──────── Extrait du texte

Dans une lettre ouverte à un réfugié palestinien vivant en diaspora, Sameeha Elwan, blogueuse de 23 ans et assistante d'anglais à l'Université islamique de Gaza, déverse son mépris sur l'AP et sur toute déclaration d'un État palestinien dans les lignes de 1967 qui exclurait le droit au retour des réfugiés palestiniens (“To My Dear Stateless Palestinian,” blog Here I Was Born, 6 août 2011).
"Ma mère ne serait plus une réfugiée," écrit Elwan. "Elle devrait abandonner tous ses rêves de retour à Ager (un gros village palestinien à 9 km au sud-est de Ramla dans ce qui est aujourd'hui Israël). Ma grand-mère devrait arrêter de nous raconter les histoires de son village perdu près de Gaza, d'où elle a fui en 1948. Elle devrait oublier son histoire. Ce n'est plus la sienne. Elle devrait cesser de raconter l'histoire de temps en temps. Elle finira par mourir, et nous finirons par oublier, n'est-ce pas ?"

────────────────

=== Consignes ===
a – Résumez en deux phrases l'extrait sur la lettre de Sameeha Elwan.
b – D'après l'extrait sur la lettre de Sameeha Elwan, où se trouve le village d'Ager par rapport à Ramla ?
c – Poursuivez, s'il vous plaît, l'extrait sur la lettre de Sameeha Elwan après sa dernière phrase.

──────── Données fournies

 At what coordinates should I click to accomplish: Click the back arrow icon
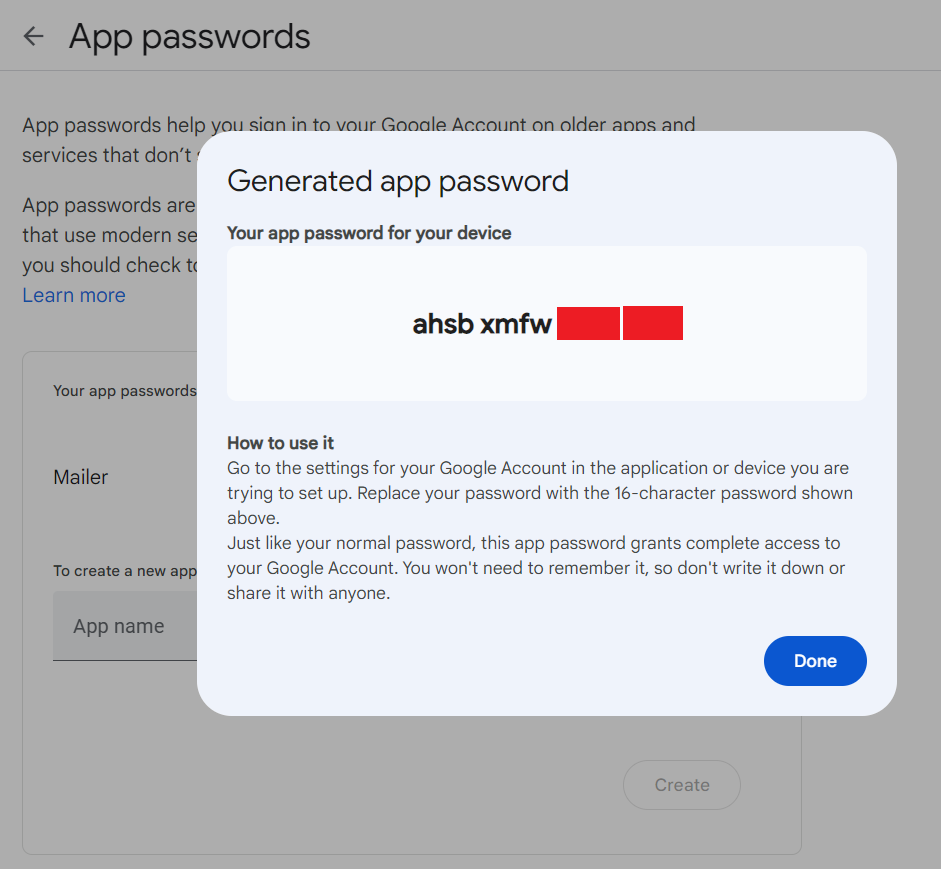[x=34, y=37]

────────────────

=== Réponses numérotées ===
a – Dans une lettre ouverte à un réfugié palestinien de la diaspora, Sameeha Elwan, blogueuse de 23 ans et assistante d'anglais à l'Université islamique de Gaza, exprime son mépris pour l'AP et pour toute déclaration d'un État palestinien dans les lignes de 1967 qui exclurait le droit au retour des réfugiés. Elle écrit que sa mère devrait alors abandonner ses rêves de retour à Ager, et que sa grand-mère, qui a fui son village en 1948, devrait oublier son histoire.

b – À 9 km au sud-est de Ramla.

c –
Certains blogueurs ont montré une compréhension profonde de l'histoire du conflit palestino-israélien et de ses implications pour l'avenir des Palestiniens, non seulement à Gaza et en Cisjordanie , mais aussi pour ceux qui vivent en Israël.
Un État : la seule véritable solution
Rana Baker, blogueuse de 19 ans et étudiante en Administration des affaires, elle aussi à l'Université islamique de Gaza, affirme que pour être en mesure d'appréhender le risque d'une déclaration d'un État palestinien à l'ONU, il faut replacer la question dans son contexte : le débat sur la solution de deux États. "En fait, la rue palestinienne est divisée en deux : ceux qui sont pour un État et ceux qui sont pour la reconnaissance de deux États en septembre à l'ONU," écrit Baker, qui ajoute : "Je suis pour un Etat." (“I Turn On the Fan and Sit to Write,” blog Palestine, Memory drafts and future alleys, 8 août 2011).
Baker prévient également que la candidature d’État de l'AP peut être plus menaçante pour les Palestiniens de la diaspora. "Que se passera-t-il pour les plus de 5 millions de réfugiés palestiniens qui rêvent de revenir sur leurs terres ?" demande-t-elle. "L'Autorité palestinienne n'a pas le droit de prendre des décisions en leurs noms. S'ils avaient le droit de vote, ils auraient voté contre cette candidature. C'est certain."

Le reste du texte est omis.